Soon we noticed that two crows were keeping an eye on us along the trail. They would perch in a tree to watch us pass, then their shadows would slide over us as they soared ahead to wait in another tree until we were a few metres past them, then they’d glide ahead of us again.
Occasionally, they’d koww koww and eh-aw to each other, as if chatting about these odd, dusty creatures below.
I vaguely recalled that crows were believed to be a bad omen, a warning of danger to come, shape-shifting creatures with evil intent, or vessels for restless spirits. And who hasn’t seen Alfred Hitchcock’s The Birds, where a terrified young socialite is observed and harassed by flocks of the black menaces and other winged avengers?
But being shadowed by these two crows was strangely comforting.
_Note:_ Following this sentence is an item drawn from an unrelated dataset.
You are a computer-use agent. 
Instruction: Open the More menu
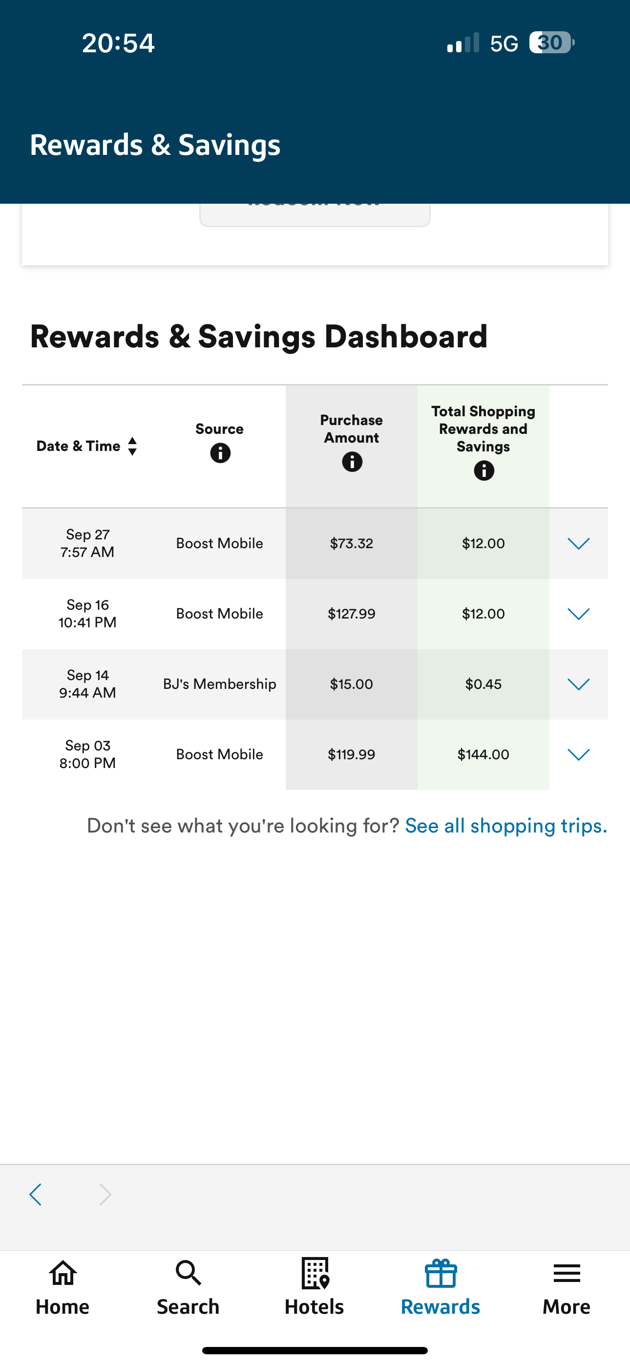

It was as if we were being guided by the Keepers of the Path.
Back to reality. Perhaps they were curious about our four-legged companion, glistening black like them, but with no ability to fly? Or were they just tagging along in case we stopped for a picnic and they could swoop down to snatch up the leftovers?
About eight kilometres later and no picnic stops, they were still hanging in there. They arrived with us back at the car – waiting, watching, and clearly unimpressed with our pathetic attempts to bid them farewell in crow language.
It may be a bit spooky for some, but I’m going with the other myth that says two crows mean joy.
Because there is definitely something joyful about the distraction of two crows, when you’re out walking in the midday sun, your feet are sore and what you really need is a stiff drink…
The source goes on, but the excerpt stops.